Portland’s city attorney told the Maine Supreme Judicial Court on Wednesday that citizens don’t have the legal right to a referendum that could overturn the sale of most of Congress Square Plaza.

The Friends of Congress Square Park have collected more than 4,000 signatures to put a proposed ordinance on the November ballot that might do just that. The group argued in court Wednesday that citizens have a clear right to establish policy for sales of public land.

Justices peppered both attorneys with questions during the hearing, with most of the scrutiny focused on the city’s position. The court didn’t reach a decision or set a timetable for issuing its ruling.

At stake is whether Portland voters will have a chance to decide on a proposed ordinance that would add 35 properties to the city’s Land Bank and make it harder for the city to sell any of those properties for development. Congress Square Plaza is among the properties, so approval of the restrictions could invalidate the City Council’s decision in September to sell it to a developer.
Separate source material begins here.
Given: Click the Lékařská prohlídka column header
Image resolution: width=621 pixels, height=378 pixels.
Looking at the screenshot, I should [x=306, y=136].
The supreme court case will likely turn on whether the justices deem the referendum initiative a legislative measure or an administrative action. Citizens initiatives can affect only legislative, or policy, matters, not administrative actions that a city takes to implement those policies.

The court’s decision could be influenced by recent steps by the Portland City Council to adopt a less restrictive ordinance, which would protect many of the same properties as the citizens initiative but exempt Congress Square Plaza.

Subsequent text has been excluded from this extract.